First you’ll need to connect to the vCenter Server using Connect-VIServer and enter your credentials.

Use the following one-liner to check the settings first.

PS C:\> Get-VMHost | Get-AdvancedSetting -name “VSAN.ClomRepairDelay”

Name     Value Type Description
—- —– —- ———–
VSAN.ClomRepairDelay 60 VMHost

Then use that command to use the Set-AdvancedSetting value to whatever value you like (30 in this case)

PS C:\> Get-AdvancedSetting -Entity (Get-VMHost) -Name “VSAN.ClomRepairDelay” | Set-AdvancedSetting -Value 30

Perform operation?

Modifying advanced setting ‘VSAN.ClomRepairDelay’.
[Y] Yes [A] Yes to All [N] No [L] No to All [S] Suspend [?] Help (default is “Y”): a

# Now keep in mind for the setting to actually take effect you will be require to restart the clomd service on every host in the cluster by issuing /etc/init.d/clomd restart.

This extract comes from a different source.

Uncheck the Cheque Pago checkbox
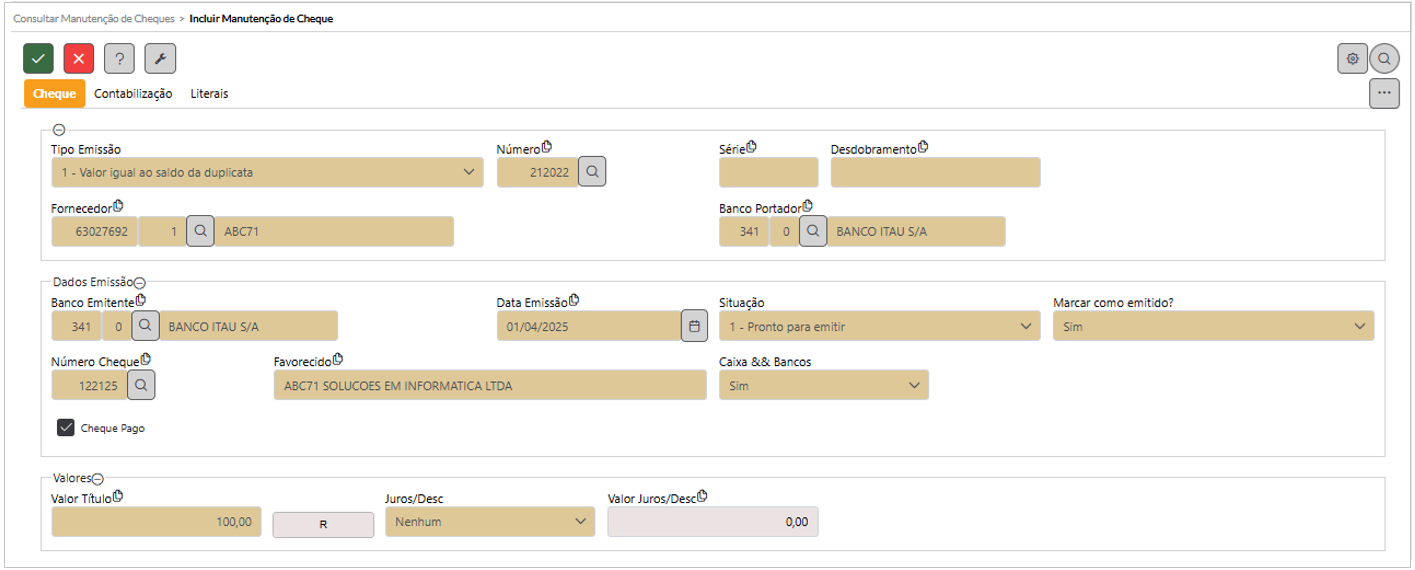66,428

I wrote a quick script to do this. It requires plink.exe as it needs to SSH to every host to restart the service:

Screen Shot 2015-09-15 at 9.40.49 am

The script is provided with no support, guarantees or warranty.  You should test in an non-prod environment if you want to use it. Grab the script here setclomdelay.ps1

NOTE: There are future improvements I could make to the script, but it works.

Now.. It’s important to understand the motivation for this. If you truly have a use case for lowering the default time delay to 45 mins or 30 mins or some other setting then fine, although I personally don’t recommend it. Where I have seen this used is in POC or lab environments where you want to validate the behaviour. In a production environment, No.

If the goal here is to be able to enable faster rebuild of data without waiting for the timeout then we have you covered.

VSAN Health Services Plugin has a function that allows you to do exactly this. It’s called Immediate Object Repair. I blogged about it here http://vsanteam.info/immediate-object-repair-in-vsan/ and there is also a video on youtube which shows the process in action https://www.youtube.com/watch?v=uV2MIsqZzzk&list=PLjwkgfjHppDtONKrts8wrmZpdf35VCD7y&index=4.

 

So if your goal is to rebuild data faster when you realise you don’t want to wait for 60 minutes, don’t go changing the ClomRepairDelay, just use the Health Services Plugin.